Он заставил нас выйти таким образом, что они с Хеллой оказались сзади, а мы с Джованни впереди. Колокольчик порочно звякнул, когда Джованни открыл дверь. Вечерний воздух ударил нас подобно языку пламени. Мы пошли от Сены в сторону бульвара.
– Если я решил уехать, – сказал Джованни, – то хотя бы говорю об этом консьержке, чтобы она знала, куда пересылать почту.
Я сразу вспыхнул, с досадой. Я заметил, что он побрит и что на нём чистая белая рубашка с галстуком – галстуком, явно принадлежащим Жаку.
– Не знаю, на что ты жалуешься. Ты же сразу смекнул, куда пойти.
Но он взглянул на меня так, что гнев мой улетучился и мне захотелось плакать.
– У тебя нет сердца, – сказал он. – Tu n'est pas chic du tout.[145]
Больше он не сказал ни слова, и мы продолжали идти молча. Позади нас я слышал шёпот Жака. На углу мы остановились и подождали, пока они нас догонят.
– Знаешь, дорогой, – сказала Хелла, подходя, – ты оставайся и выпей, если хочешь. Я не могу, правда не могу: я плохо себя чувствую.
Она повернулась к Джованни.
– Пожалуйста, простите меня, но я только что вернулась из путешествия по Испании и едва успела присесть с того момента, как сошла с поезда. В другой раз, обещаю. Но сейчас мне действительно надо выспаться.
Она улыбнулась и протянула руку, но он, казалось, не видел этого.
– Я провожу Хеллу в отель и вернусь, – сказал я. – Только скажите, где вы будете.
Джованни грубовато рассмеялся:
– Всё в том же квартале, понимаешь? Легко найти.
– Мне очень жаль, – сказал Жак Хелле, – что вам нездоровится. В следующий раз, надеюсь.
Он наклонился к её всё ещё безотносительно протянутой руке и поцеловал во второй раз. Потом выпрямился и посмотрел на меня.
– Как-нибудь ты должен привести Хеллу поужинать у меня, – сказал он и сделал гримасу. – Вовсе не следует прятать от нас свою невесту.
– Вот именно, – сказал Джованни. – Она очень мила. А мы, – продолжал он, улыбнувшись Хелле, – тоже постараемся быть милыми.
– Ладно, – сказал я, беря Хеллу под руку, – увидимся позже.
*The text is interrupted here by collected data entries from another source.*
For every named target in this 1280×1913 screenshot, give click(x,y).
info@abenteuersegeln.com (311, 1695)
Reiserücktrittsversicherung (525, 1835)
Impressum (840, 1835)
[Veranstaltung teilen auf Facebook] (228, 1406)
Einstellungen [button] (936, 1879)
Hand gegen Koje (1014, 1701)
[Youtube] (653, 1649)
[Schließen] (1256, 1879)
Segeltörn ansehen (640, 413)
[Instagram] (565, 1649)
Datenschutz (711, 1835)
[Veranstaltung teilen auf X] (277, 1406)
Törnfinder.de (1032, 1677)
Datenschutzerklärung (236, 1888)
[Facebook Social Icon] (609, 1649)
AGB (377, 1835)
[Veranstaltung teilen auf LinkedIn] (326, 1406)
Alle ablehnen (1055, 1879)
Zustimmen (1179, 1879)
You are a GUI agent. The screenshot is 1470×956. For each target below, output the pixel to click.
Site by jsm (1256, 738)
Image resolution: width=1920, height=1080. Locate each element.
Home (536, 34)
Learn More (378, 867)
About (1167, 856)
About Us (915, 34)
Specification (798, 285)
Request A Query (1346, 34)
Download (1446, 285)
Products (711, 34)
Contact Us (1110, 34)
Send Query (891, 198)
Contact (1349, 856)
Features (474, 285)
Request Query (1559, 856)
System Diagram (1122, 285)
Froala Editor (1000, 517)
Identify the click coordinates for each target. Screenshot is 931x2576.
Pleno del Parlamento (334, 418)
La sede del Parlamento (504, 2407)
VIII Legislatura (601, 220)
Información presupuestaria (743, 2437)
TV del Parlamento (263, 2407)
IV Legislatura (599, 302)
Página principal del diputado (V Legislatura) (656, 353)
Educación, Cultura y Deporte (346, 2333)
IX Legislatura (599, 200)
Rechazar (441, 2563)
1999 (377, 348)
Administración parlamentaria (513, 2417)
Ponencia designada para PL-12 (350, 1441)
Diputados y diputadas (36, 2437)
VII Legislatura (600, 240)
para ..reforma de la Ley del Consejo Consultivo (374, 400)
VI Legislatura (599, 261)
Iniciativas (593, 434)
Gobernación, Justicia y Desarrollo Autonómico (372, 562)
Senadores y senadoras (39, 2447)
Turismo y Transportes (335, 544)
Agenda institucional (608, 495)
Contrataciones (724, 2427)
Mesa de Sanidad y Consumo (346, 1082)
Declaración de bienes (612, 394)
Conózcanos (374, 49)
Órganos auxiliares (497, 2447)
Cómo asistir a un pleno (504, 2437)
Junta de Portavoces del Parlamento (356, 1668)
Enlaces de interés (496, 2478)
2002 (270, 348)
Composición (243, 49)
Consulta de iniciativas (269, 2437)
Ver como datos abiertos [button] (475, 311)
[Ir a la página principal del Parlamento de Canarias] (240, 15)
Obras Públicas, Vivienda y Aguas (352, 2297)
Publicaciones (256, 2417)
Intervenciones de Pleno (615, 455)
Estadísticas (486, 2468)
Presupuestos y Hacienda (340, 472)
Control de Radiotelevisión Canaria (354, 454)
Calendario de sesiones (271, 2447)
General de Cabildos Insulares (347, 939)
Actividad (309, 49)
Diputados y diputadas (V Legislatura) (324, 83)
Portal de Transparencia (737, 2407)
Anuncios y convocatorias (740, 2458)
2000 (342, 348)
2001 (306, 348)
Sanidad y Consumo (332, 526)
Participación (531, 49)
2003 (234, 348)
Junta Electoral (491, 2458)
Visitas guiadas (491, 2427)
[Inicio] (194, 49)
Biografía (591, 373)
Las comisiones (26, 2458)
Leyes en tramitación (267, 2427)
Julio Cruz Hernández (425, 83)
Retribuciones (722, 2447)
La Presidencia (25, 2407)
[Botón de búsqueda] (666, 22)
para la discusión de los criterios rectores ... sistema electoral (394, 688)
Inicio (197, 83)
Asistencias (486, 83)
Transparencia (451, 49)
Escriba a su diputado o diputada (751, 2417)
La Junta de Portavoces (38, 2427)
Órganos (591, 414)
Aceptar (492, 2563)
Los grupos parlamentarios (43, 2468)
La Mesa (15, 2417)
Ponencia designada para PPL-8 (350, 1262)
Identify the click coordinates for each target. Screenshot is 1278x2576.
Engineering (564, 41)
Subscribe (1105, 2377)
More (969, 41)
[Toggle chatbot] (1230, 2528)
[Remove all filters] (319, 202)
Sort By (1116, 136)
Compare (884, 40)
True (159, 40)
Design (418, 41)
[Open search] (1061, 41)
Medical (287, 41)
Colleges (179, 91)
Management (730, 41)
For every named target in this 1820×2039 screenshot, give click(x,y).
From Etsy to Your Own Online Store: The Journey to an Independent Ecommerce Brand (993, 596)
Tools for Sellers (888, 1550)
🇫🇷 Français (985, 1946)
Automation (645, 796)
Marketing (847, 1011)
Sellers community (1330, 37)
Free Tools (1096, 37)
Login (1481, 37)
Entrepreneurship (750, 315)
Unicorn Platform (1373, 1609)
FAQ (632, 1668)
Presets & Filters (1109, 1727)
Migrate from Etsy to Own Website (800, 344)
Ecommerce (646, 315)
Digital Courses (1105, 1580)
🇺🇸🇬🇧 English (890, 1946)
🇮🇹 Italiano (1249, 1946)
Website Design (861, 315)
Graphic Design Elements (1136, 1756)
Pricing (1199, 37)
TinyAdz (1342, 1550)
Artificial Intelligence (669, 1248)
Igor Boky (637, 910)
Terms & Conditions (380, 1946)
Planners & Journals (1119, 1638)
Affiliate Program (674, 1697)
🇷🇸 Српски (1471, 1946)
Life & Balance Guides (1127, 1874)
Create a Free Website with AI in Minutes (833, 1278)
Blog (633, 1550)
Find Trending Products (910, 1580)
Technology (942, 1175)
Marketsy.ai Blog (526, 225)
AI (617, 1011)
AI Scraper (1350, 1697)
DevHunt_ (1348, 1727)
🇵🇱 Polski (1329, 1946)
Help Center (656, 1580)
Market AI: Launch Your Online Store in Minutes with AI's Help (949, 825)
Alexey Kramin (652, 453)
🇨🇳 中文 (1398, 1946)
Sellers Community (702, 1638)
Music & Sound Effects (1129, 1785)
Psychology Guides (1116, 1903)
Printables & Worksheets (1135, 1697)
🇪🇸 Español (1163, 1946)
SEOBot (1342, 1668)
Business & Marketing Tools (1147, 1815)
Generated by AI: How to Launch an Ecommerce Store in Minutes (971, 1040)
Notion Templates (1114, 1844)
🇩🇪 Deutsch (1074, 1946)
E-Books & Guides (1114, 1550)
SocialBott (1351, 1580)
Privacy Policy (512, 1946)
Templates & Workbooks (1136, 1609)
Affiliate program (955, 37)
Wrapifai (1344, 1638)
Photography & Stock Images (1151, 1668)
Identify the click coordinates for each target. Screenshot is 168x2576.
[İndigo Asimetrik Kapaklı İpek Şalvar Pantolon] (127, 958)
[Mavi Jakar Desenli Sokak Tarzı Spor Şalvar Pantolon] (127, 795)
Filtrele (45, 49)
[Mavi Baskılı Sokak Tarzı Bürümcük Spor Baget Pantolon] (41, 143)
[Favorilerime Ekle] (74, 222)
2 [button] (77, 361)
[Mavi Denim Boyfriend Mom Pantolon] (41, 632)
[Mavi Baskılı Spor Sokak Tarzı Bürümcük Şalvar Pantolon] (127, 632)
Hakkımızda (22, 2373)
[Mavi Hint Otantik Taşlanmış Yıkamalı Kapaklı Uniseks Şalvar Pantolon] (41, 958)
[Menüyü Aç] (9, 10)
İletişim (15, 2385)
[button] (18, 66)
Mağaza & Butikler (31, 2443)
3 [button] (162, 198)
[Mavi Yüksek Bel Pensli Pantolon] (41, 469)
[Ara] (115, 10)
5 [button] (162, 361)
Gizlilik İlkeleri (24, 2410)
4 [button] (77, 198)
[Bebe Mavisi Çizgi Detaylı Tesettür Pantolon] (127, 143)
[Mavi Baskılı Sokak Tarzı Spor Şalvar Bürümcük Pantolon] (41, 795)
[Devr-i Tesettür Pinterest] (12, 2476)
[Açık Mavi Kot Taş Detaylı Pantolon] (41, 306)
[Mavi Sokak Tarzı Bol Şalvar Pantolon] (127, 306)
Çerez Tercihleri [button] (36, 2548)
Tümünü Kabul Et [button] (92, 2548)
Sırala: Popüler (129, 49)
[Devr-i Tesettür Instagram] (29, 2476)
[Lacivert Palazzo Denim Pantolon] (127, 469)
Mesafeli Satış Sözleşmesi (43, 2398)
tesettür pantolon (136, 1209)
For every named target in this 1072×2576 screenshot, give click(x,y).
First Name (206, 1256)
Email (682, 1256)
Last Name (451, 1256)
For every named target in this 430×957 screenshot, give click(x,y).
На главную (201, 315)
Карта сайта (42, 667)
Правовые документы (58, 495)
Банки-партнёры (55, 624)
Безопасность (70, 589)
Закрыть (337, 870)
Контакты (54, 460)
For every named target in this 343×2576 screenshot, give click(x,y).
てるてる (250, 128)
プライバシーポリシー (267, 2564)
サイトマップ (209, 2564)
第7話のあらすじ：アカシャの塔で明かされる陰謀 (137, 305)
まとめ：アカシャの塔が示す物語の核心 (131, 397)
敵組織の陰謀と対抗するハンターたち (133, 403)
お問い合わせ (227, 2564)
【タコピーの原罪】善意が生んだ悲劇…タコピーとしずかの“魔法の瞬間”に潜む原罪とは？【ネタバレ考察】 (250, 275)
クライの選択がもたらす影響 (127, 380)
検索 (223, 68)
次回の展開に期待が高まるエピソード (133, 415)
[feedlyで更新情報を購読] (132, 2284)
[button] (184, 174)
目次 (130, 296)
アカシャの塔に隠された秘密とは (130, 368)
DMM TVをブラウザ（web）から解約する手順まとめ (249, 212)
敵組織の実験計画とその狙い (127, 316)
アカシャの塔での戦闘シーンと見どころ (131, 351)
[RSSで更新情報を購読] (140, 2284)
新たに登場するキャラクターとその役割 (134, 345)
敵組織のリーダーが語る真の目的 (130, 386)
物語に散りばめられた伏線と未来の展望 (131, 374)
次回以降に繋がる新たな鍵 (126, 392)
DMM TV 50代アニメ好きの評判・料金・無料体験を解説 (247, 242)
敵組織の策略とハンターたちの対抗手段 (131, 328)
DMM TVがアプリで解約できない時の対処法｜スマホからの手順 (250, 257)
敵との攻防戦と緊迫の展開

– Если меня не будет, – сказал Джованни нагло и в то же время чуть не плача, – когда вернёшься, значит, я дома. Ты ещё помнишь, где это?.. Недалеко от зоопарка.
– Помню, – сказал я и начал пятиться, словно выбираясь из клетки. – Я скоро вернусь. A tout à l'heure.[146]
– A la prochaine,[147] – откликнулся Джованни.
Я чувствовал, как они смотрят нам в спину. Хелла долго молчала. Возможно потому, что она боялась, как и я, сказать что-либо.
– Терпеть не могу этого человека. У меня от него мурашки по коже.
Немного помолчав, она добавила:
– Я не знала, что вы часто виделись, пока меня не было.